La storia di Ida Wheeler, 103 anni, è la storia di tanti ipovedenti che nel corso della propria vita hanno perso progressivamente la vista a causa della degenerazione maculare legata all’età, ritenendo che nulla fosse possibile per tornare a svolgere in autonomia la propria vita. “A questo punto – spiega il Dott. Donald C. Fletcher in un video dell’American Academy of Ophthalmology – non è possibile recuperare la vista, ma possiamo aiutare le persone ad addestrare più efficacemente il residuo visivo grazie ad ausili visivi ed elettronici”.
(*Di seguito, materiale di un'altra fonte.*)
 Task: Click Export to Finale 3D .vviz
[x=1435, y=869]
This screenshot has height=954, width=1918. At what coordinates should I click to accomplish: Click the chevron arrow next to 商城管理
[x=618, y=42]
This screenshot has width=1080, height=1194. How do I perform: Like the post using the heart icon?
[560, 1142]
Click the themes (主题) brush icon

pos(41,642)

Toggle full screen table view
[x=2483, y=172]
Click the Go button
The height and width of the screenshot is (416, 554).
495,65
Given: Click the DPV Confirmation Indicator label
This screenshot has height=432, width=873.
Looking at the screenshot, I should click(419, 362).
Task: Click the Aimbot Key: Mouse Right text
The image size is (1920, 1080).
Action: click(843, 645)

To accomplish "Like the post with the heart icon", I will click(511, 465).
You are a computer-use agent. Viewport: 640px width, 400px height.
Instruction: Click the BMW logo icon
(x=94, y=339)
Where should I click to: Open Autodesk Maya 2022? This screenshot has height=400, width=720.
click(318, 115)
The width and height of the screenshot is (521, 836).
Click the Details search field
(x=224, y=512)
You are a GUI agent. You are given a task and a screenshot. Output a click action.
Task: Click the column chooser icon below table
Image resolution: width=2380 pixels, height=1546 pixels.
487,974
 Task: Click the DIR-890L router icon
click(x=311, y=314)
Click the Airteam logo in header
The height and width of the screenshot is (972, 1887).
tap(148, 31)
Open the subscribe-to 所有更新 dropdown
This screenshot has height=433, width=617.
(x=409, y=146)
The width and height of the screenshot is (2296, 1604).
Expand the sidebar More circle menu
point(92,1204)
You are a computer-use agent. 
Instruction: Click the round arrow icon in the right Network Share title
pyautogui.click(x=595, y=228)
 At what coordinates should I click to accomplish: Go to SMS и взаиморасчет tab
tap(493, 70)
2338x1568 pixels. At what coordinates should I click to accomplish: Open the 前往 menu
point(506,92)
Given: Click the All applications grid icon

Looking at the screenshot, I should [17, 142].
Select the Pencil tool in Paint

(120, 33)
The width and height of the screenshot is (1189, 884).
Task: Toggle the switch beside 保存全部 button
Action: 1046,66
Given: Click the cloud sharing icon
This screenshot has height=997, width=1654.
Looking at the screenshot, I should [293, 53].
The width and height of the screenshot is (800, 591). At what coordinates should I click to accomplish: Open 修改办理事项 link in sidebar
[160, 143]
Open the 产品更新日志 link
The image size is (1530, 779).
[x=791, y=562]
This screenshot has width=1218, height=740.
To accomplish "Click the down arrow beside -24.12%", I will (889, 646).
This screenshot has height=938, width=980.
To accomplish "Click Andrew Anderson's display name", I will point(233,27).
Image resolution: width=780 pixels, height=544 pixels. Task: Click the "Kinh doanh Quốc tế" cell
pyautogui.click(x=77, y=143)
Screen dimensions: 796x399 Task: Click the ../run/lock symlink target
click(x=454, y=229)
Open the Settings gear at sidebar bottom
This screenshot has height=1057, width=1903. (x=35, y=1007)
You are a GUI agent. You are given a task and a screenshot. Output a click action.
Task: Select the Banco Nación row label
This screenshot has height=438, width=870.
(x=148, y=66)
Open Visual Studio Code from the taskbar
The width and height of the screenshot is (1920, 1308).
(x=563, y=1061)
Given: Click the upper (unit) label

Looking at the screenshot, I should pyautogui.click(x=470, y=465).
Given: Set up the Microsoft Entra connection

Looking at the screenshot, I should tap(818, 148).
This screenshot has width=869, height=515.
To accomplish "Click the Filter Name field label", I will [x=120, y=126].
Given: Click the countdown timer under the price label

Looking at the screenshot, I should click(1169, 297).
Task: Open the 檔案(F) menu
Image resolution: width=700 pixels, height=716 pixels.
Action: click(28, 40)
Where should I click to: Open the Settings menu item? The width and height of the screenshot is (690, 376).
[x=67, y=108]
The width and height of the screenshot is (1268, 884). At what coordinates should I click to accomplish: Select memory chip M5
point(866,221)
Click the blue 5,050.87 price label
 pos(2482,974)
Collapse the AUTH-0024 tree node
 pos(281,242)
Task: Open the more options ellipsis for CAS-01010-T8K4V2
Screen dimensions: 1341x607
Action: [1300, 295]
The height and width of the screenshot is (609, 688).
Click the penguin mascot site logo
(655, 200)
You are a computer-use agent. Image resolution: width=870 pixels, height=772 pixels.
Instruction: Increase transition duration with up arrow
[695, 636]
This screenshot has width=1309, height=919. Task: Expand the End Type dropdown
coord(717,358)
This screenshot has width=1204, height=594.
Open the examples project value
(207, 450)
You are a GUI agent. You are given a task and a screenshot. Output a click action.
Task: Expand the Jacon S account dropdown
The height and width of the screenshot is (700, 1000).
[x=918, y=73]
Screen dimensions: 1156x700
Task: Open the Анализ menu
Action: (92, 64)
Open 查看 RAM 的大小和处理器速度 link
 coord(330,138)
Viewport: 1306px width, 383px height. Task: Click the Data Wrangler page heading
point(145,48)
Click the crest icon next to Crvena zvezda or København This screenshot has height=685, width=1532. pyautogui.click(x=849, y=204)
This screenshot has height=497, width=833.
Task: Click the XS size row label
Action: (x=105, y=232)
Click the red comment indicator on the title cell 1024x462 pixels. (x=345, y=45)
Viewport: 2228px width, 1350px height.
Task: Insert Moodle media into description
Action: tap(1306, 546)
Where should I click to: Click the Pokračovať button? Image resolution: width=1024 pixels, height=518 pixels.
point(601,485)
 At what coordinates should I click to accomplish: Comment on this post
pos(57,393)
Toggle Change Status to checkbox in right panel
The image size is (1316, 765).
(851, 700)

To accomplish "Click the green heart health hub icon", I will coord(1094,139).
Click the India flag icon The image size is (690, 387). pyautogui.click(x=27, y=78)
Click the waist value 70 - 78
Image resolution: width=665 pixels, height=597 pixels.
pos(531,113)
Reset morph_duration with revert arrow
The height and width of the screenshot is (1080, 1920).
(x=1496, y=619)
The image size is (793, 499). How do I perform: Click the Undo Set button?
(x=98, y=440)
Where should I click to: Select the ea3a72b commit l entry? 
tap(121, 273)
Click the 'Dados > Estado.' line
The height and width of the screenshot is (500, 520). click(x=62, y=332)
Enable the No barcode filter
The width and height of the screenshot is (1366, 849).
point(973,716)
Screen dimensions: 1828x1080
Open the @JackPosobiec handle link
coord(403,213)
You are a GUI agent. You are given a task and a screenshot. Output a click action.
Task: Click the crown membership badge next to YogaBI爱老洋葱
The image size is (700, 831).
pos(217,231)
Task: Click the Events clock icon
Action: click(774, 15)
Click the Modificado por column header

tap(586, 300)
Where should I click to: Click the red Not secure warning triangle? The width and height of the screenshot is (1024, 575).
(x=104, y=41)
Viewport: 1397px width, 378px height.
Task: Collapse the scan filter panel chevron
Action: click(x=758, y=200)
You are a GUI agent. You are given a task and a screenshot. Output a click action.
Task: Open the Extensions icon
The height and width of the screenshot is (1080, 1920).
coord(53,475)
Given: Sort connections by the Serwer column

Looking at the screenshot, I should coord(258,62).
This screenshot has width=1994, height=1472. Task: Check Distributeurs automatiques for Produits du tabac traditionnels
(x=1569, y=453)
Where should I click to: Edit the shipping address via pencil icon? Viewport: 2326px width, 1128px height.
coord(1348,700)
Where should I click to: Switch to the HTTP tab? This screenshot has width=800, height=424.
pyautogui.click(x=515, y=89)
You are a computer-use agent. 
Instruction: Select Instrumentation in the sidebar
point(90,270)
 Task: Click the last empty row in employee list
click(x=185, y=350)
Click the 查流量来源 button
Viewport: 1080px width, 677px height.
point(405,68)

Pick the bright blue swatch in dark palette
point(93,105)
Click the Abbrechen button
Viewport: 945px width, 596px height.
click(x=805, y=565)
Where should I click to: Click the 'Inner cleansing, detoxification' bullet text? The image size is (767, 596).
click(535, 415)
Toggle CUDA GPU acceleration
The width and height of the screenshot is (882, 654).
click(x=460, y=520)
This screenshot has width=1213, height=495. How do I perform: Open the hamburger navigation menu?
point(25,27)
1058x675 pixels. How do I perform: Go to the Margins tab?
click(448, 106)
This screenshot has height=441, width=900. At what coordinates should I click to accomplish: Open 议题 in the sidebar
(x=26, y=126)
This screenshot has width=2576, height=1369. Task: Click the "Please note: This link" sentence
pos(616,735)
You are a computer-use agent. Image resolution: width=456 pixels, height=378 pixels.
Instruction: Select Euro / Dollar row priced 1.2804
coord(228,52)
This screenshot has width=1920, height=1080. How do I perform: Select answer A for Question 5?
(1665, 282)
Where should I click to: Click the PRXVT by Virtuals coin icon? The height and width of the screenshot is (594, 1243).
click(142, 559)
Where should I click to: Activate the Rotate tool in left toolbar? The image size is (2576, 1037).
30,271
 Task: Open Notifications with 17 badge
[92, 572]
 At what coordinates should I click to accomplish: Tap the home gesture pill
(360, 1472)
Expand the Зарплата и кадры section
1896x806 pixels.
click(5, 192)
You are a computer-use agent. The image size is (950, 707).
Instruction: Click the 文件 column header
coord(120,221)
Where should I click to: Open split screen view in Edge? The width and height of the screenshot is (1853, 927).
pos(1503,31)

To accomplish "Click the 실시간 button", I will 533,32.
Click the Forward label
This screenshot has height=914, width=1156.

Dispositivi ottici ed elettronici, quali lenti d’ingrandimento illuminate e videoingranditori da tavolo, che grazie ad una telecamera ingrandiscono testi e immagini riflettendole sullo schermo, hanno aiutato la paziente nella lettura, oltre che ad eseguire attività che richiedono la coordinazione occhio-mano.
Attraverso la riabilitazione visiva, la paziente ha potuto conoscere le tecniche per rinforzare il residuo visivo in relazione alla mobilità, all’orientamento e all’accesso all’informazione, in un percorso di continuità delle cure assieme alle visite oculistiche.
È questa la filosofia utilizzata da una sponda all’altra dell’Atlantico e, in Italia, il Centro di riferimento è il Polo Nazionale Ipovisione e Riabilitazione visiva, Collaborating Centre dell’Organizzazione Mondiale della Sanità.